VwSen-103688/2/Br Linz, am 2. Mai 1996 DVR.0690392

E r k e n n t n i s

Der unabhängige Verwaltungssenat des Landes Oberösterreich erkennt durch sein Mitglied Dr. Bleier über die Berufung des Herrn Werner N, gegen den Bescheid der Bezirkshauptmannschaft Braunau vom 28. Februar 1996, Zl.

VerkR96-14632-1996-Ro, zu Recht erkannt:

Der Berufung wird Folge gegeben. Der angefochtene Bescheid wird behoben.

Rechtsgrundlage:

§ 66 Abs.4, Allgemeines Verwaltungsverfahrensgesetz 1991 AVG, BGBl.Nr.51, zuletzt geändert durch BGBl.Nr.471/1995 iVm § 24, § 49 Abs.1 Verwaltungsstrafgesetz 1991 - VStG, BGBl.Nr. 52, zuletzt geändert durch BGBl.Nr.620/1995.

Entscheidungsgründe:

1. Über Herrn Werner Nußmüller wurde von der Bezirkshauptmannschaft Braunau mit der Strafverfügung vom 9.2.1996 wegen einer angeblichen Übertretung des KFG eine Geldstrafe von 500 S und für den Nichteinbringungsfall 24 Stunden Ersatzfreiheitsstrafe verhängt.

Dagegen wird ein mit 22.2.1996 datierter, auf einem Briefpapier der Firma "C" verfaßter und offenkundig von Herrn Ing. Karl H. L unterschriebener Einspruch erhoben. Mit diesem Einspruch wird auch Inhaltliches vorgebracht, eine Vollmacht und ein Begutachtungsprotokoll gemäß § 57a Abs.4 KFG 1967 übermittelt.

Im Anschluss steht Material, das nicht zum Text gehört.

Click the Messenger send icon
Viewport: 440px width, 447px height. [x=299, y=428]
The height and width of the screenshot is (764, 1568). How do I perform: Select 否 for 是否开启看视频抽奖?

2. Diese Strafverfügung wurde mit dem angefochtenen Bescheid zurückgewiesen, weil dieses Herrn Ing. L zuzurechnen sei und er einer entsprechenden Legitimation (gemeint wohl Parteistellung) entbehre.

Dieser Bescheid enthält jedoch unter der Rubrik "Bezug" den Namen und die Adresse des Herrn Werner N.

2.1. Die Erstbehörde hat keine Berufungsvorentscheidung erlassen und den Akt dem unabhängigen Verwaltungssenat zur Entscheidung vorgelegt.

3. Der unabhängige Verwaltungssenat des Landes Oberösterreich hat Beweis erhoben durch Einsichtnahme in den erstbehördlichen Verwaltungsstrafakt der Bezirkshauptmannschaft Braunau, VerkR96-14632-1996-Ro.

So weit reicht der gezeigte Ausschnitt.